FONCTIONNEMENT (+ 95.389,56 €) : la progression des frais de fonctionnement est légèrement inférieure à celle entre 2019 et 2020. Elle correspond principalement aux frais informatiques (+ 53.000 €), mais il faut préciser que le coût du logiciel ULIS est absorbé à hauteur de 30.000 € par la quote-part du CPAS. Les frais de chauffage et d’électricité, y inclus l’éclairage public, ont également connu une progression importante (+ 20.000 €), qui ne peut que s’accentuer en 2022. Les assurances coûtent aussi plus cher (+ 10.000 €. Quant à l’augmentation de plusieurs frais technique, il faut surtout y voir une reprise de l’activité du service. A l’inverse, la commune a réduit ses dépenses en frais d’entretien des bâtiments. Malgré la majoration constatée, en 2021 le fonctionnement représente une proportion toujours aussi congrue du total des dépenses ordinaires (11,96% contre 11,89 % en 2020).

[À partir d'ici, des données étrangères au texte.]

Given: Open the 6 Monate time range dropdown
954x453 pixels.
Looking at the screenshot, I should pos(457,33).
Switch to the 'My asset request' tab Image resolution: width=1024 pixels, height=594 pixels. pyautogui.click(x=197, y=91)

Toutefois, son poids par rapport aux dépenses de transferts, qu’ils soient obligatoires ou facultatifs augmente pour la 1ère fois depuis des années (où les dépenses de fonctionnement représentaient seulement un tiers des dépenses de transfert).

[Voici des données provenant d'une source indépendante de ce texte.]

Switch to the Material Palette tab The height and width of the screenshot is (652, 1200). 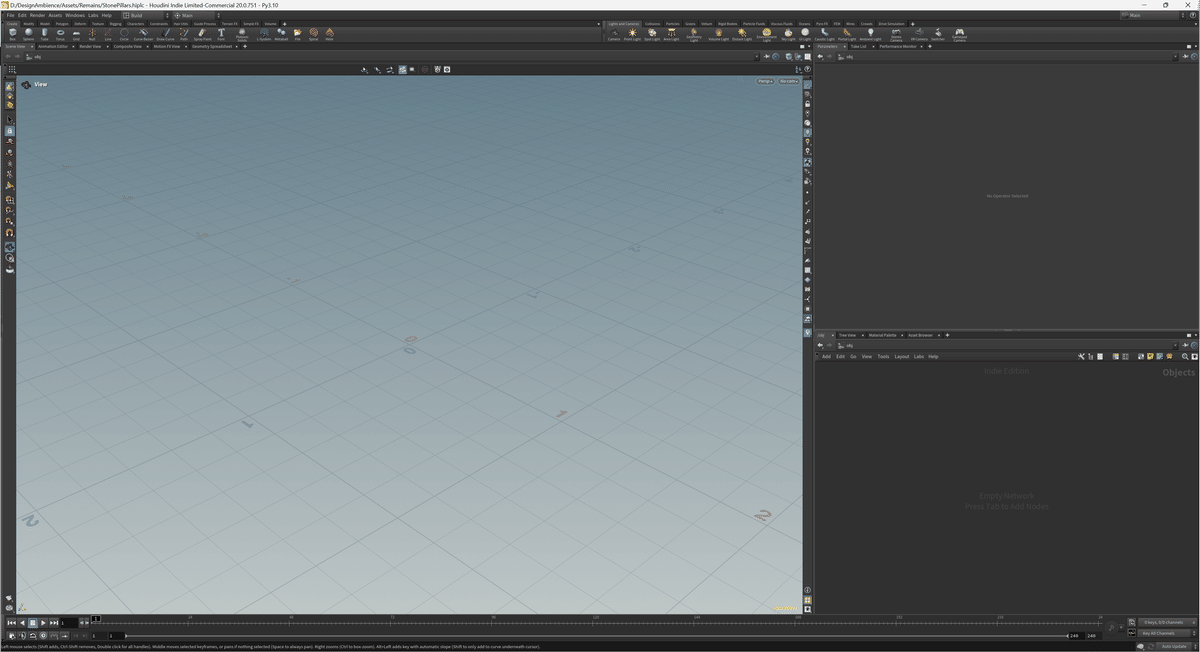click(884, 335)
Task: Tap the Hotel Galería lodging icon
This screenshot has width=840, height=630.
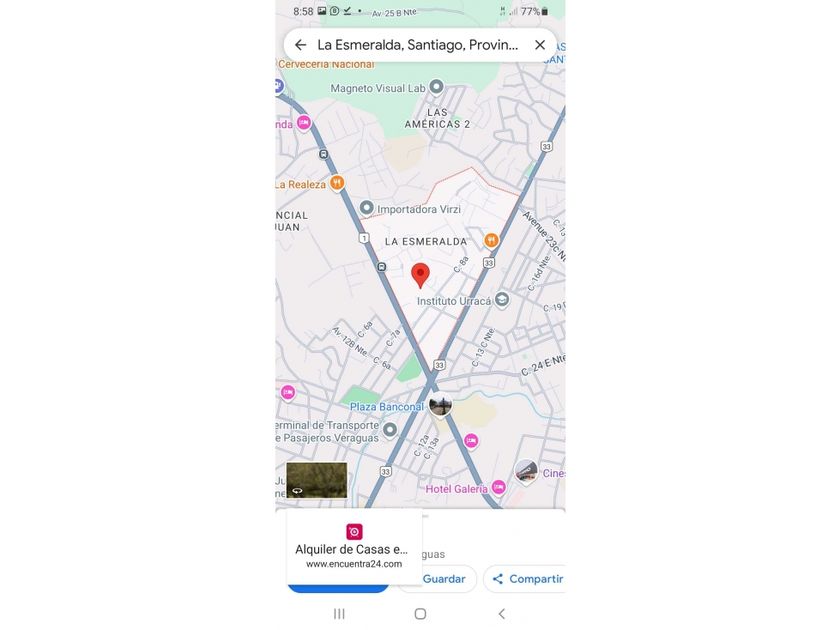Action: click(499, 488)
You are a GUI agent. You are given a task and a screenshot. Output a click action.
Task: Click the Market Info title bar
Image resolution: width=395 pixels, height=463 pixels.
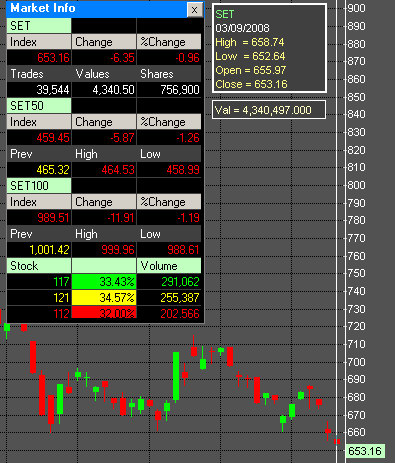pyautogui.click(x=97, y=9)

TRANSFERTS (- 388.596,94 €) : ce type de dépense a fortement diminué en 2021, essentiellement grâce à une diminution de la dotation au CPAS (-123.800 €), ce qui apparaît comme une gageure pour le moment. La zone de police nous a également moins coûté qu’en 2020 (- 38.400 €) et la diminution de l’intervention dans le service d’incendie suite à la reprise partielle du financement des zones de secours par les provinces se poursuit (- 52.000 €). En pourcentage du total des dépenses ordinaires, on passe de 36,04 % à 30,10 %. Malgré ce constat engageant, les décideurs communaux doivent continuer à être vigilants et impliqués dans les synergies avec le CPAS et les ASBL (contrats de gestion).
DETTE (- 63.598,06 €) : diminution liée principalement à celle de l’encours (plusieurs emprunts échus fin 2020).
En conclusion, les résultats à l’exercice propre sont meilleurs qu’en 2020. Le recul des recettes est moins marqué, mais c’est surtout la diminution des dépenses et plus particulièrement des dépenses de personnel et de transferts, qui permet d’avoir un aussi beau résultat à l’exercice propre (547.218,26 €). Quant au résultat global – et donc le boni reporté – il est à peine meilleur qu’en 2020.
La prudence s’impose pour l’avenir, alors que nous allons devoir absorber davantage de charges de dettes ainsi qu’une augmentation significative des frais de chauffage et d’éclairage suite à la crise ukrainienne.
Je terminerai le présent rapport en soulignant l’importance pour les pouvoirs locaux de se doter d’outils de programmation stratégiques, comme le P.S.T, et de les rendre dynamiques (en utilisant par exemple les tableaux prospectifs pluriannuels) afin de limiter au maximum les conséquences financières de facteurs exogènes."
Entendu le Collège communal,
PREND ACTE du rapport du Collège communal synthétisant la gestion des finances communales durant l’exercice 2021 tel que prévu par l’article L1122-23 du Code de la Démocratie Locale et de la Décentralisation.
Ce rapport sera communiqué aux autorités de tutelle au titre de pièce justificative des comptes annuels 2021.